Joint Calibrationless Reconstruction and Segmentation of Parallel MRI
This work addresses the challenge of accurate brain region segmentation in clinical MRI applications by reducing artifacts from accelerated scans, though it is incremental as it builds on existing deep-learning methods for MRI reconstruction and segmentation.
The paper tackles the problem of image reconstruction artifacts in accelerated parallel MRI, which degrade segmentation accuracy for brain volume estimation, by introducing a joint deep-learning framework that improves both image quality and segmentation performance with a few-shot training strategy requiring only 10% of segmented data.
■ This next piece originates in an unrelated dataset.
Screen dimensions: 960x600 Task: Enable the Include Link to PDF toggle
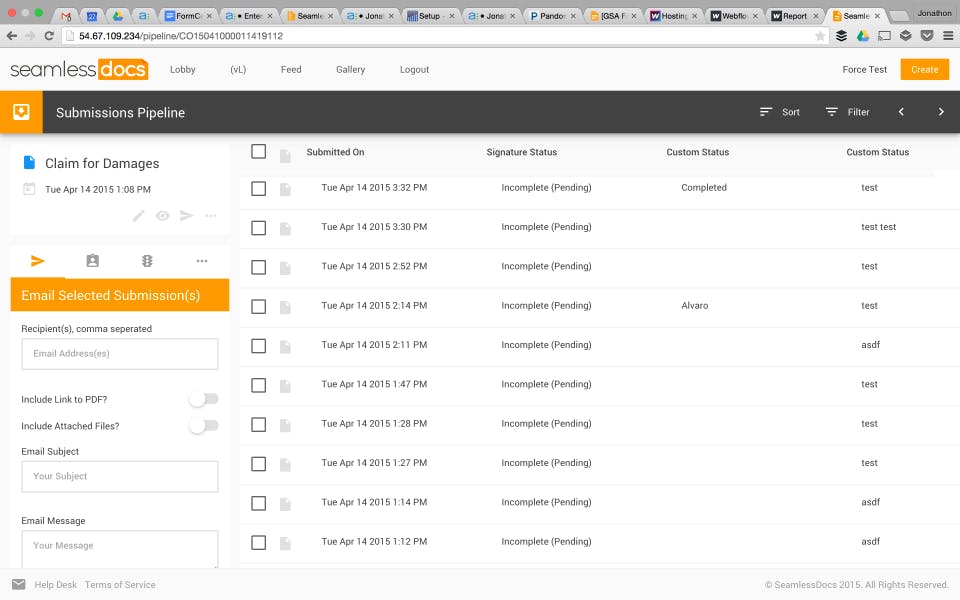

The volume estimation of brain regions from MRI data is a key problem in many clinical applications, where the acquisition of data at high spatial resolution is desirable. While parallel MRI and constrained image reconstruction algorithms can accelerate the scans, image reconstruction artifacts are inevitable, especially at high acceleration factors. We introduce a novel image domain deep-learning framework for calibrationless parallel MRI reconstruction, coupled with a segmentation network to improve image quality and to reduce the vulnerability of current segmentation algorithms to image artifacts resulting from acceleration. The combination of the proposed image domain deep calibrationless approach with the segmentation algorithm offers improved image quality, while increasing the accuracy of the segmentations. The novel architecture with an encoder shared between the reconstruction and segmentation tasks is seen to reduce the need for segmented training datasets. In particular, the proposed few-shot training strategy requires only 10% of segmented datasets to offer good performance.